Meta Sensitive-Category Ad Targeting and Audience Compliance in 2026: Personal Attributes, Special Categories and Custom Audiences
Meta restricts how advertisers target and describe audiences tied to health, religion and other sensitive attributes — and 2026 review reaches audience names, not just targeting.
Meta's sensitive-category framework limits advertisers in three connected ways, and each is a distinct compliance obligation. First, the personal attributes policy prohibits ad content that asserts or implies knowledge of a person's sensitive characteristics — including health conditions, sexual orientation, religion, race, financial status and criminal history — which reaches indirect framing such as 'struggling with anxiety?' or 'people like you', not only explicit statements. Second, Meta removed detailed-targeting options tied to sensitive topics, so advertisers can no longer select interests referencing health causes, sexual orientation, religion or political affiliation to build audiences. Third, Special Ad Categories apply mandatory targeting restrictions to housing, employment, credit, and social-issue/electoral/political ads, removing age, gender and detailed targeting and narrowing location. According to industry reporting, 2026 enforcement has extended review to the names and metadata of Custom and Lookalike Audiences and to multimodal creative analysis, so an audience labelled to imply a sensitive trait, or a landing page that does, can be flagged even where the targeting selection itself is neutral. Advertisers reduce risk by writing neutral audience names, keeping creative free of sensitive-attribute framing, declaring Special Ad Categories where required, and pre-checking copy before launch. Screen ad language with the Keyword Risk Checker, predict rejection risk with the Meta Rejection Predictor, and track policy shifts on the Policy Change Tracker.

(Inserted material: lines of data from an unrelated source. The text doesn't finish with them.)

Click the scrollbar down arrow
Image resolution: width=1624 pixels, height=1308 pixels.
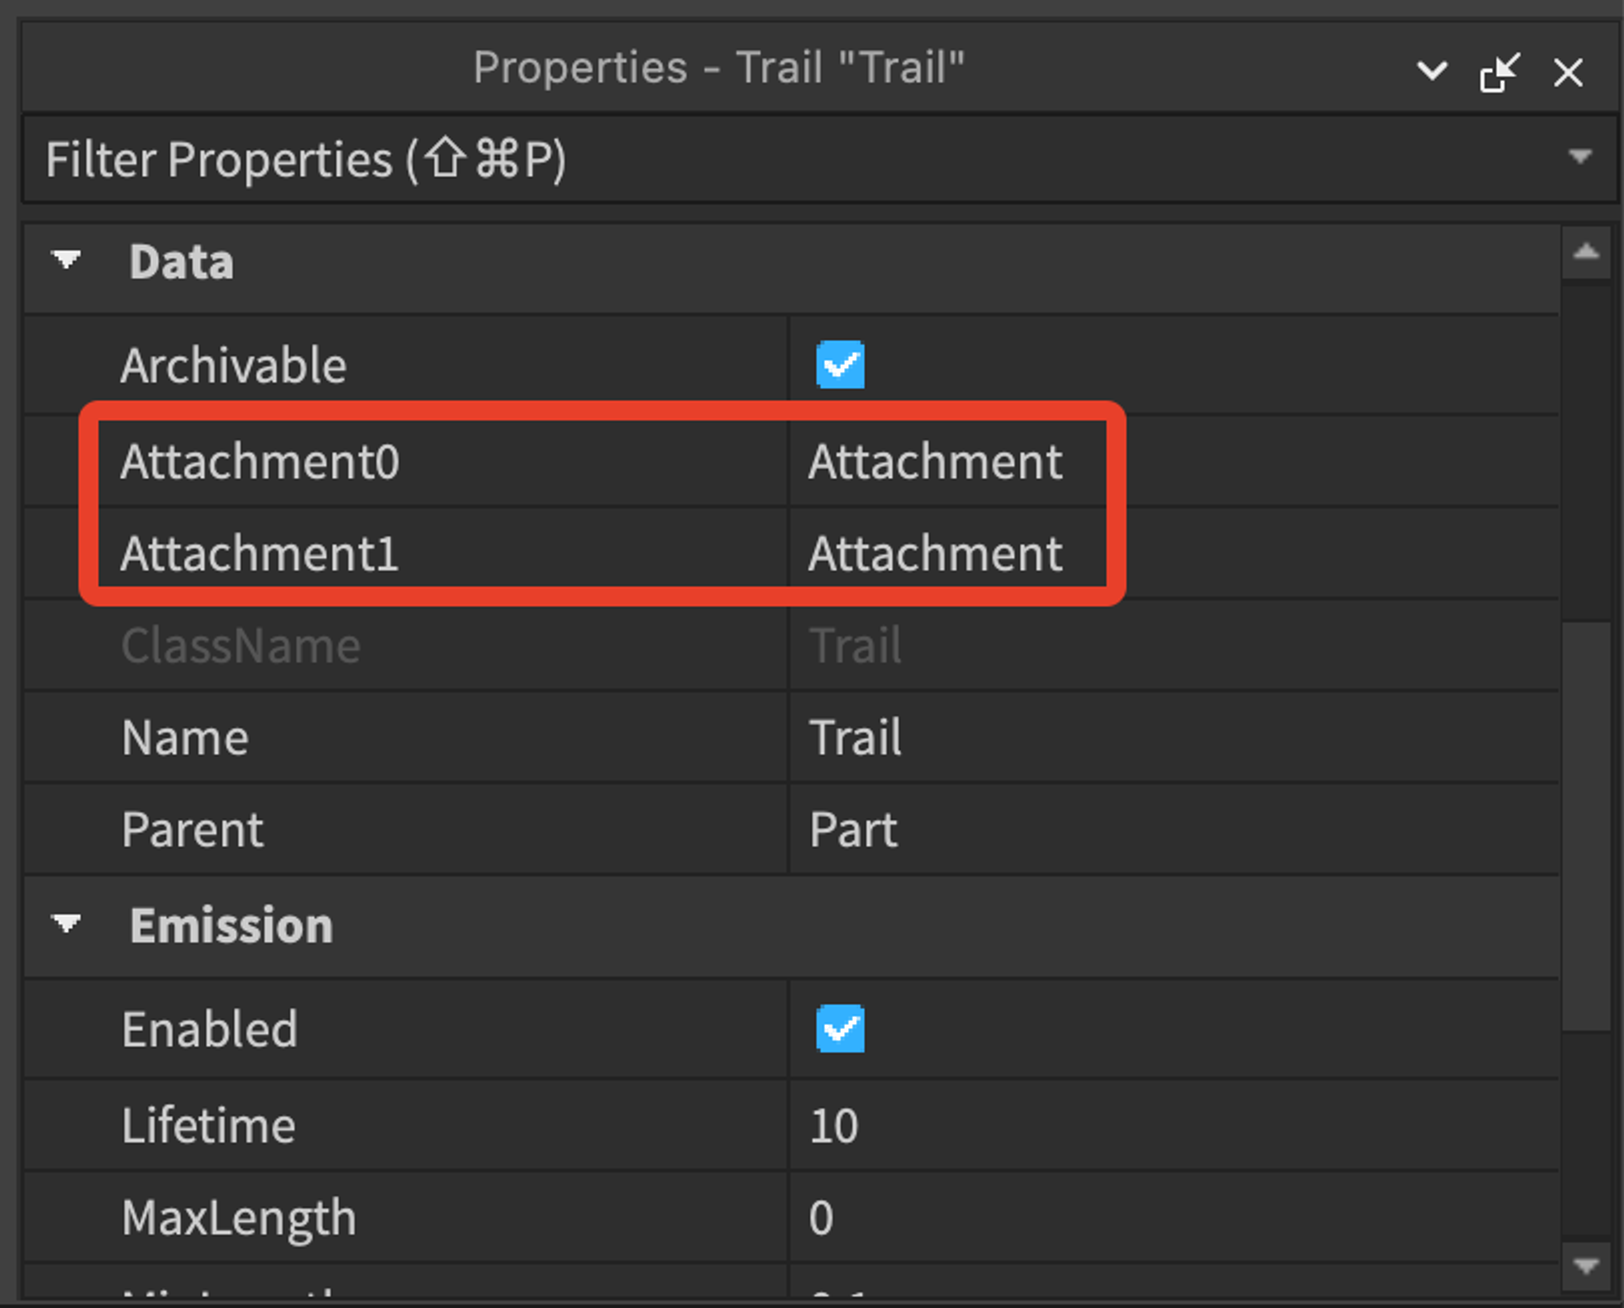[1586, 1266]
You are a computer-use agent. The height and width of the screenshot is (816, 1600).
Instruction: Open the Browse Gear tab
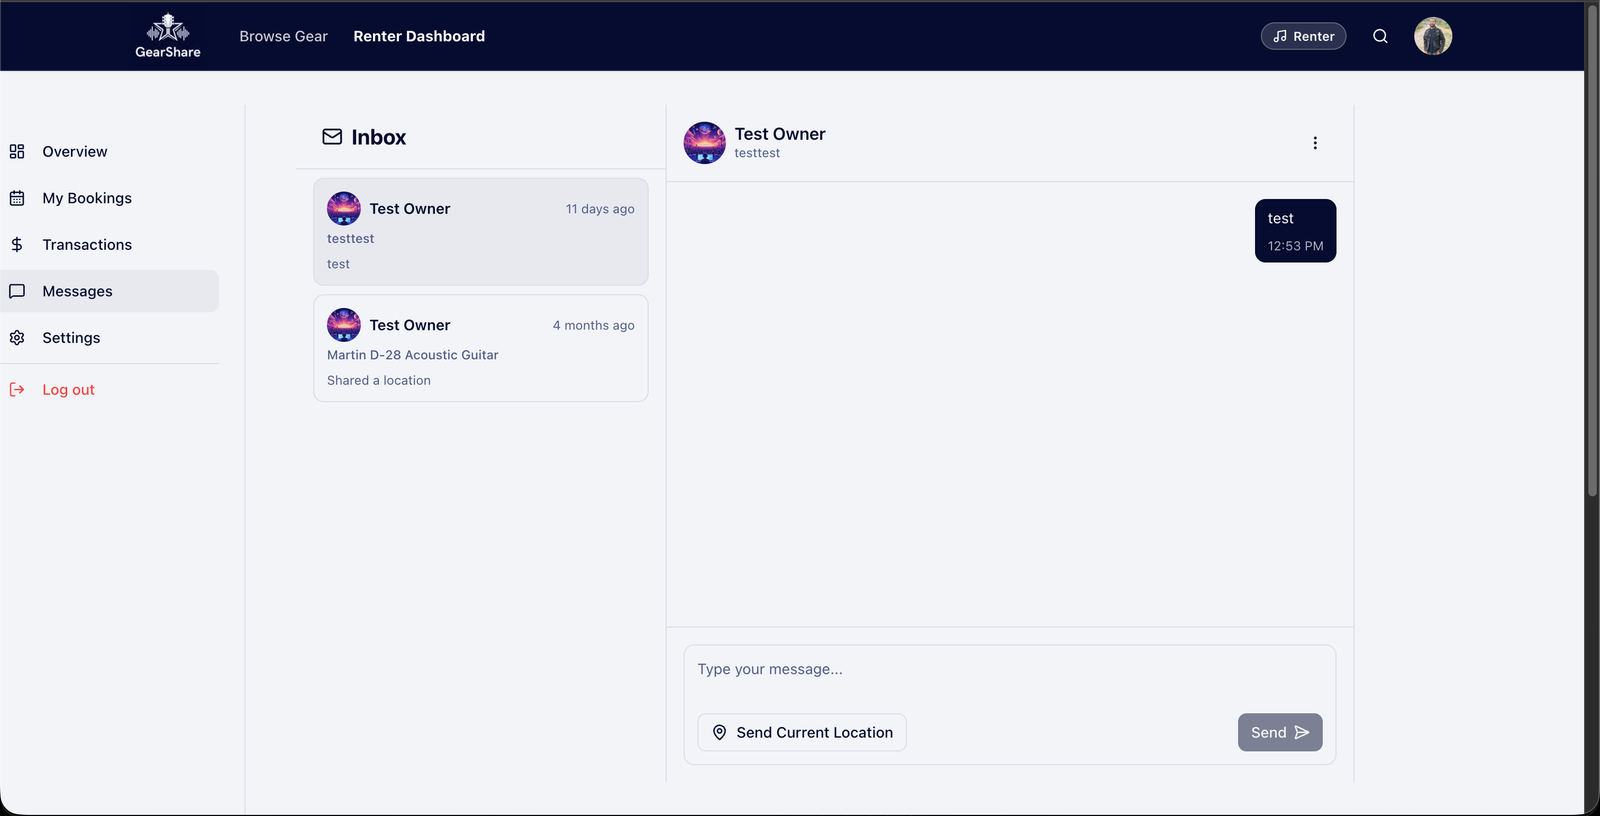click(x=283, y=36)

Why Sensitive Categories Are a Distinct Risk
Meta's rules on sensitive categories are among the most misunderstood parts of its advertising system, because they operate across three separate layers — the content of the ad, the targeting used to deliver it, and the special-category declarations required for certain regulated ad types — and a campaign can be compliant on one layer while breaching another. For advertisers in health, finance, dating, faith-based and similar verticals, the practical result is that legitimate businesses regularly trigger rejections not because their product is prohibited but because their creative or audience implies a sensitive attribute in a way the policy restricts.
The distinction that matters is between describing your product or service, which remains permitted, and asserting or implying something about the person seeing the ad, which the personal attributes policy restricts. A weight-management brand can advertise its programme; it cannot address the viewer as though it knows they are overweight. A mental-health service can describe its offering; it cannot open with 'feeling depressed?' framed as knowledge of the viewer's condition. This line runs through every sensitive-category decision.
"Ads must not contain content that asserts or implies personal attributes. This includes direct or indirect assertions or implications about a person's race, ethnic origin, religion, beliefs, age, sexual orientation or practices, gender identity, disability, medical condition, financial status, membership in a trade union, criminal record, or name.
— Meta Advertising Standards, Personal Attributes"
This guide separates the three layers, explains what Meta removed from detailed targeting, how Special Ad Categories change delivery, and how audience naming and creative are reportedly reviewed in 2026. For the broader account-health picture see the Meta ad-policy reference, and for the healthcare-specific view the healthcare social-media compliance guide.
The Personal Attributes Policy
The personal attributes policy is the content-level rule, and it is the one that catches the most legitimate advertisers by surprise because it reaches implication, not just explicit statements. The policy prohibits ad copy and creative that assert or imply that Meta knows, or that the advertiser knows, a sensitive characteristic of the person viewing the ad.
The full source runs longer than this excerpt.